Share prices for ARIAD dropped quickly on the news, falling from a high of $4.48 per share at the end of day Oct. 17, the day before the announcement, to $2.68 per share by the end of day Oct. 18.
Patients in the EPIC trial are being removed from treatment and will be transferred to the care of their physician. ARIAD announced in early September that 50 percent of patients, or approximately 264 patients, had been enrolled in the EPIC trial by that time. Final enrollment was to be 307 patients.
The EPIC trial was a randomized, two-arm, multicenter trial that sought to compare the efficacy of ponatinib with that of imatinib in adult patients with newly diagnosed chronic myeloid leukemia (CML) in the chronic phase. The trial was being conducted at approximately 150 investigational sites in more than 20 countries. Patients in the trial had to be at least 18 years of age and diagnosed with CML within six months prior to enrollment. Approximately 500 patients were to be randomized 1:1 to the standard dose of ponatinib (45 mg given orally once daily) or imatinib (400 mg given orally once daily). Increasing the imatinib dose to 600 mg or 800 mg per day was permitted. The primary endpoint of the trial was major molecular response at 12 months of treatment.
Iclusig is commercially available in the U.S. and EU for patients with resistant or intolerant CML and Philadelphia-chromosome positive acute lymphoblastic leukemia (Ph+ ALL). ARIAD says that it continues to work with health authorities to make appropriate changes to the Iclusig product labeling to reflect the recently announced safety findings from the pivotal PACE trial that was the basis of its marketing approvals.
CML is characterized by an excessive and unregulated production of white blood cells by the bone marrow due to a genetic abnormality that produces the BCR-ABL protein. After a chronic phase of production of too many white blood cells, CML typically evolves to the more aggressive phases referred to as accelerated phase or blast crisis. Ph+ ALL is a subtype of acute lymphoblastic leukemia that carries the Ph+ chromosome that produces BCR-ABL. It has a more aggressive course than CML and is often treated with a combination of chemotherapy and tyrosine kinase inhibitors (TKIs). The BCR-ABL protein is expressed in both of these diseases.

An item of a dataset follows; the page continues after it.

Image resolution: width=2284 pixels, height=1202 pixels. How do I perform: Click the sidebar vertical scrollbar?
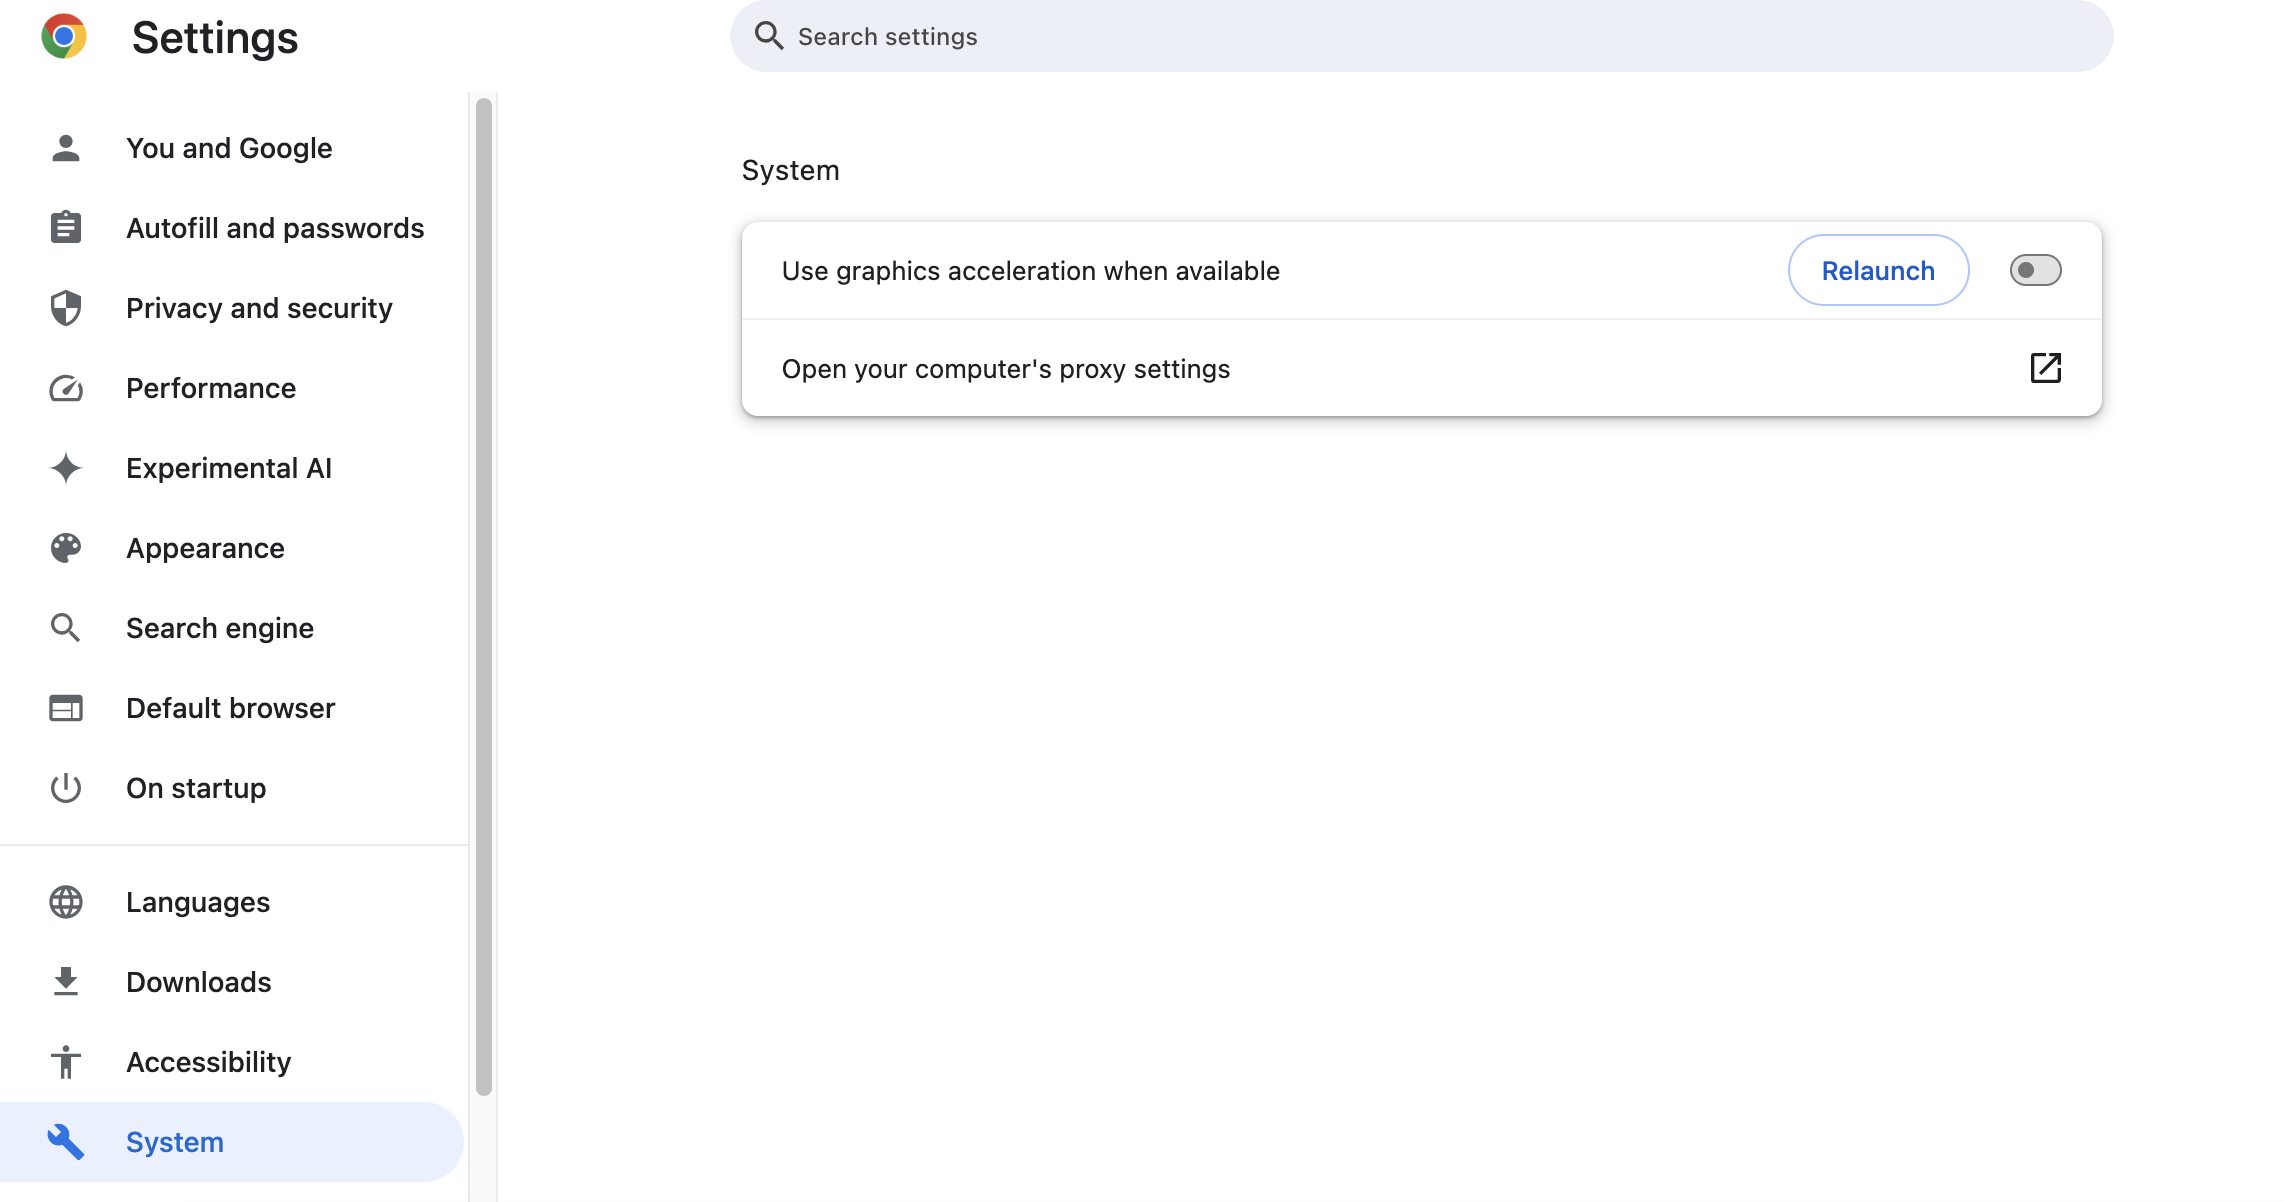coord(484,596)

Iclusig is a kinase inhibitor, with its primary target being BCR-ABL. Iclusig was designed using ARIAD's computational and structure-based drug design platform specifically to inhibit the activity of BCR-ABL. Iclusig targets not only native BCR-ABL but also its isoforms that carry mutations that confer resistance to treatment, including the T315I mutation, a common mutation which has been associated with resistance to other approved TKIs.